Lord Saatchi’s Medical Innovation Bill
26th Aug 2015
Adam Horner, clinical negligence specialist at McHale and Co discusses the Medical Innovation Bill which seems to be gathering pace. The Bill passed the House of Lords in January 2015, but ran out of time in the House of Commons before the general election in May 2015. However, it is now back and returned to the House of Lords in June 2015. If it gets back to the House of Commons, it may well become law, given that it enjoys some government support.
Since the death of Lord Saatchi’s wife to ovarian cancer, Lord Saatchi has campaigned to change the law so that, with consent, doctors can treat patients dying of cancer and other diseases with new and innovative treatments. The Medical Innovation Bill seeks to give legal protection to doctors who want to try different procedures or treatments in treating cancer. Is it right to base legislation on an emotional response to the death of loved ones?
Lord Saatchi asserted that doctors are currently being restricted from conducting innovative treatment as they fear litigation. The top three medical defence bodies being the NHS Litigation Authority, the Medical Defence Union and the British Medical Association have all confirmed that there is no evidence of such a problem. Therefore the Bill seems to be based on a false premise.
Over 100 leading doctors and researchers signed a letter in The Times to opposing Lord Saatchi’s Medical Innovation Bill last year. The Bill continues to divide opinion between the legal, medical professions and the backers of the Bill itself.
My view is that research is already being carried out across the UK. There are numerous cancer centres such as the Christie uncovering and testing new cancer treatments all the time. Surely before any new treatments come into wider use these are properly tested and fully regulated.

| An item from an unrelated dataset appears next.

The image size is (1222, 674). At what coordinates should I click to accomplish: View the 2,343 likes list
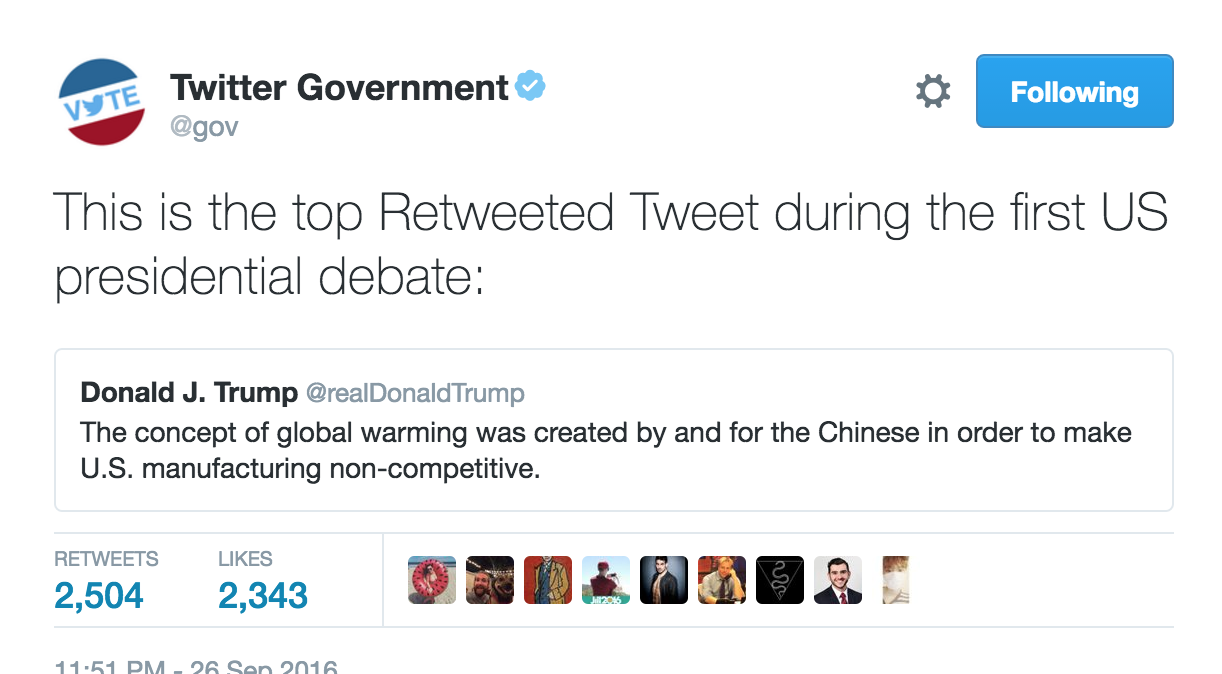pyautogui.click(x=262, y=596)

If the bill is passed doctors would no longer require proper consent for ‘innovative’ procedures as they would not need to tell patients that any treatments being received were new and untested. In addition as long as the doctor could argue that the doctor was ‘innovating’ even if the doctor caused injury or death, a medical negligence claim could not be made. The law protects patients from medical negligence and compensated those who have suffered malpractice, there is no need to change the current law.

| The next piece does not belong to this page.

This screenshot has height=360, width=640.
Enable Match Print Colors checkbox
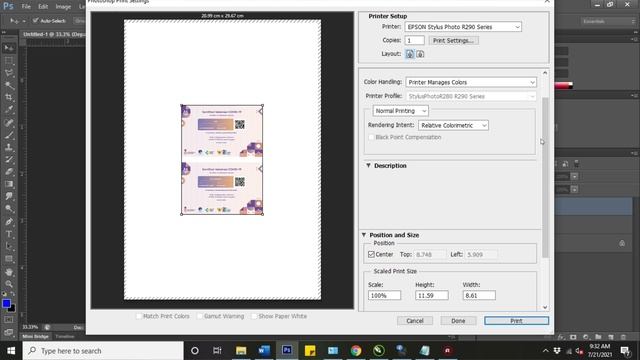click(139, 316)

The letter in the Times was signed by more than 100 of the country’s leading oncologists. These doctors are the ones who treat cancer patient’s day in, day out. Those who have signed the letter say the Bill is not needed or wanted and the fear of litigation has no impact on their ability to innovate. My worry is that the passing of the Bill will encourage irresponsible behaviour. Many believe that if treatment has been refused for patients who have exhausted available treatments this is because the NHS will not fund further treatments or simply because the doctor does not think that further treatment is appropriate or safe to conduct. As well as the threat to patient safety, the Bill will leave patients who have been harmed by negligent treatment without any redress.